JEFFERSON CITY, Mo. - In an effort to defend the Second Amendment, Missouri Attorney General Andrew Bailey and 18 other state attorneys general filed amicus briefs in federal court supporting Americans’ right to keep and bear arms and the right of places of worship to determine their own policies related to firearms. Both cases concern New York’s unconstitutional law making it a felony to possess a firearm in “sensitive places,” which it defines to include “any place of worship or religious observation.”
“As Attorney General, I will protect the Constitution and defend the fundamental right of all Missourians to bear arms,” said Attorney General Bailey. “The Founders of this nation understood that the Bill of Rights was a floor, not a ceiling, and that those rights were granted to us by God, not man. Our office will continue to lead the way in defense of the Second Amendment.”
The Hardaway v. Nigrelli case involves Reverend Dr. Jimmie Hardaway, Jr. and Bishop Larry A. Boyd. Hardaway and Boyd, who are leaders of their respective churches, seek to prevent the enforcement of New York’s new law that makes it a felony to carry firearms at all places of worship and religious observation.
The Spencer v. Nigrelli case involves Pastor Micheal Spencer, pastor at His Tabernacle Family Church, who believes he has “a moral and religious duty to protect the safety of those who enter the Church” and therefore has allowed security volunteers and other churchgoers with licenses to carry firearms on church campuses.
Both cases claim New York’s place-of-worship restriction is unconstitutional under the Second and Fourteenth Amendments.

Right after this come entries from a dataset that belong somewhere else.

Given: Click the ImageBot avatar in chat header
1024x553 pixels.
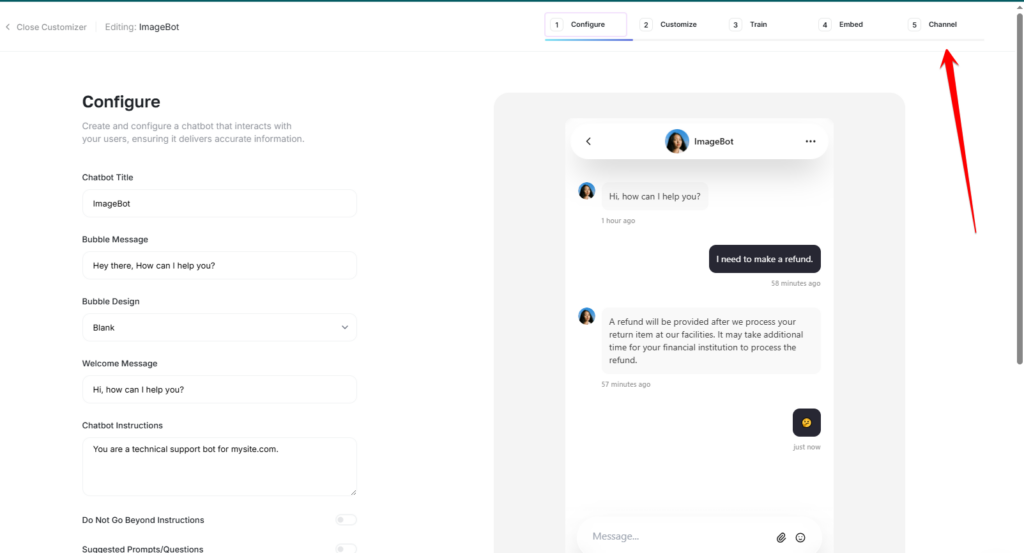Looking at the screenshot, I should (x=677, y=141).
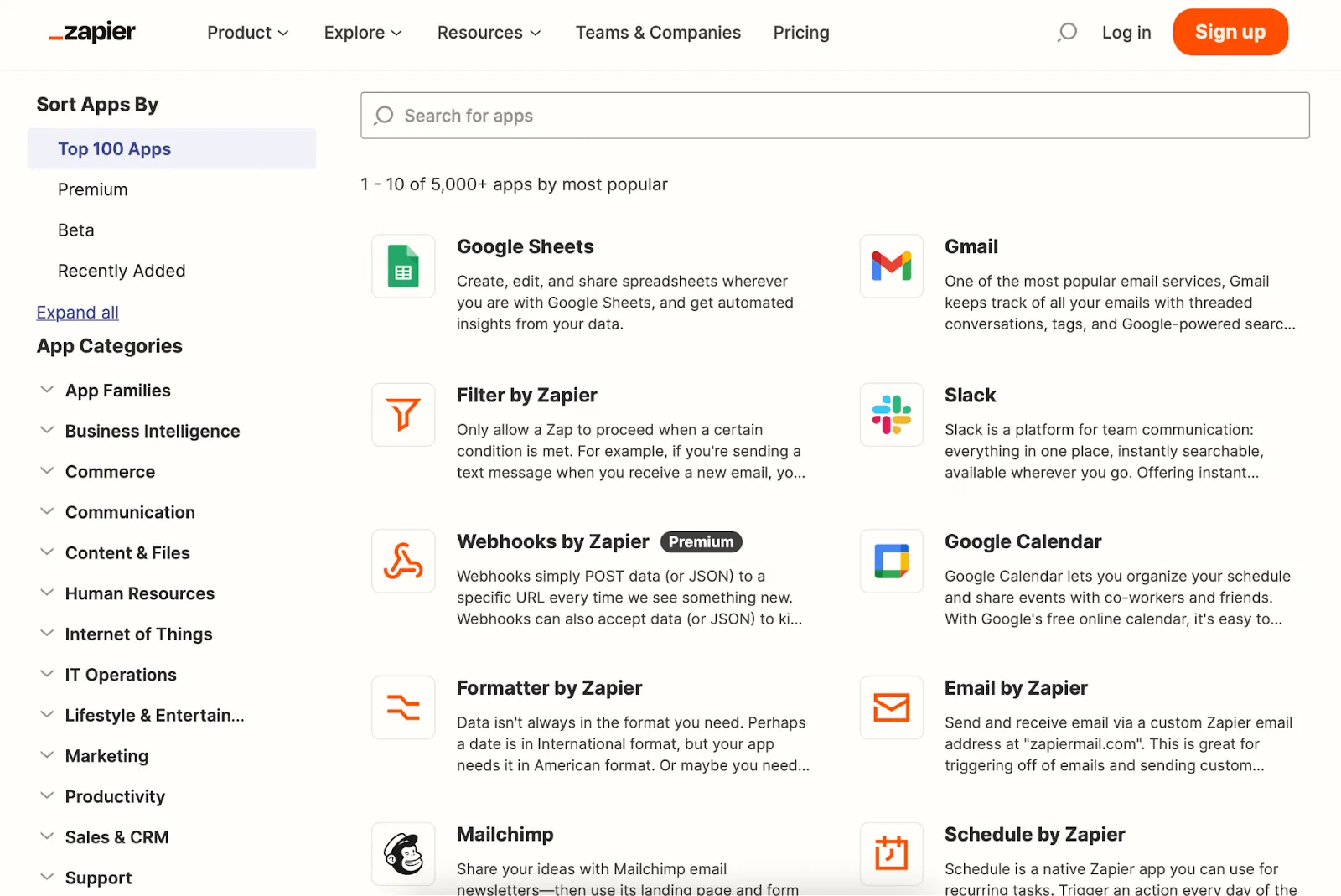The width and height of the screenshot is (1341, 896).
Task: Click the orange Sign up button
Action: [1230, 32]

Last summer in New York State Rifle & Pistol Association v. Bruen, the United States Supreme Court held that the Second and Fourteenth Amendments protect an individual’s right to carry a handgun in public for self-defense, and the government must show that any restriction that it imposes must be consistent with this nation’s historical tradition of firearm regulation. Both amicus briefs argue that New York fails to show that its place-of worship restriction is part of that enduring historical tradition.
In addition to General Bailey, the attorneys general from the states of Alabama, Arkansas, Georgia, Idaho, Indiana, Iowa, Kansas, Kentucky, Louisiana, Mississippi, Montana, New Hampshire, Oklahoma, South Carolina, South Dakota, Texas, West Virginia, and Wyoming joined the brief.
Read the Hardaway v. Nigrelli amicus brief here: https://ago.mo.gov/docs/default-source/press-releases/hardaway-v-nigrelli.pdf?sfvrsn=9bb45d01_2
Read the Spencer v. Nigrelli amicus brief here: https://ago.mo.gov/docs/default-source/press-releases/spencer-v-nigrelli.pdf?sfvrsn=d8e5d833_2
Attorney General Bailey has been actively fighting the targeting of Missourians’ Second Amendment rights. He recently filed a lawsuit against the Biden administration’s unlawful pistol brace rule. He is also defending the Second Amendment Preservation Act in court.